Communications satellite launched in 2000

AMC-8, also known as Aurora III, previously GE-8, is a C-band satellite located at 139° West, covering the United States, Canada and the Caribbean. It is owned and operated by SES World Skies, formerly SES Americom and before that GE Americom. The satellite provides critical telecommunications services to AT&T Alascom, which occupies most of the satellite's capacity. AMC-8 was launched in 2000 as GE-8, and replaced Satcom-C5 in March 2001.
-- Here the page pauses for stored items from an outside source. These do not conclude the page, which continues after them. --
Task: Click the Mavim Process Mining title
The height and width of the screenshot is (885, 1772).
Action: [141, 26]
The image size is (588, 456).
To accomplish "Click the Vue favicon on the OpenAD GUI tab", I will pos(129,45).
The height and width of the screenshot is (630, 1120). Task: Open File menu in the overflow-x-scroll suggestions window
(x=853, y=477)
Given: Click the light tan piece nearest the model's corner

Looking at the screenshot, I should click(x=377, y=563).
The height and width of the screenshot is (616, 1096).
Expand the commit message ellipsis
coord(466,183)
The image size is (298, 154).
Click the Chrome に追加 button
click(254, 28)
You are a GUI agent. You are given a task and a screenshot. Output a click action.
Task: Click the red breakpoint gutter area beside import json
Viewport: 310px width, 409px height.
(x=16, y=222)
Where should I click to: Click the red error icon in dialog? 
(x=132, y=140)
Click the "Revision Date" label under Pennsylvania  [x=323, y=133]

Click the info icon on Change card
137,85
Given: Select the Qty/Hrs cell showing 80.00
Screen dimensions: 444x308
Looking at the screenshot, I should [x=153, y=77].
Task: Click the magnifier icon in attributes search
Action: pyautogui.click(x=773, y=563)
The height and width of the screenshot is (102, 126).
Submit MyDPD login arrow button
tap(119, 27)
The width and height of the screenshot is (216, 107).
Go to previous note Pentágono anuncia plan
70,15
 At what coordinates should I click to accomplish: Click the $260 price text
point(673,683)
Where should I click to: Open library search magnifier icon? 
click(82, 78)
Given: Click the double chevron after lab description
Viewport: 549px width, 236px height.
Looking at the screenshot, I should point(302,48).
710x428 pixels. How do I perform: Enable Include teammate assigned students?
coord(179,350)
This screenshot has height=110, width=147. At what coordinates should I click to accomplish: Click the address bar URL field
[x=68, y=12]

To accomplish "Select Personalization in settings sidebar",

AMC-8 was used by thousands of terrestrial radio stations for network feeds using ground equipment from Starguide, X-Digital Systems, Wegener and International Datacasting. Major tenants were Cumulus Media Networks Satellite Services (which includes Citadel Media, Talk Radio Network, WOR Radio Network and others), Skyview Networks (which includes ABC News, ABC Radio, California News Network, Arizona News Network, numerous Professional and Collegian Sports networks, and others), Orbital Media Networks (which includes United Stations Radio Networks, John Tesh, and others), Premiere Radio Networks, Dial Global, Westwood One, Learfield Communications, The Free Beer and Hot Wings Show (Transponder 15), and others. However, these were moved over to another satellite, AMC-18. Audio network transmissions on AMC-8 ended as of midnight 30 June 2017. Since AMC-8 is past its design life, it will soon be decommissioned. As of 1 July 2017, there are no plans to put another satellite in AMC-8's orbital slot (139° West).

It carries 24 36 MHz C-band transponders, with 20 watts SSPA amplifiers. Its amplifier redundancy is 16 for 12, and its receiver redundancy is four for two. It carries two beacons, one broadcasting on a horizontal frequency of 3700.5 MHz, and the other on a vertical frequency of 4199.5 MHz.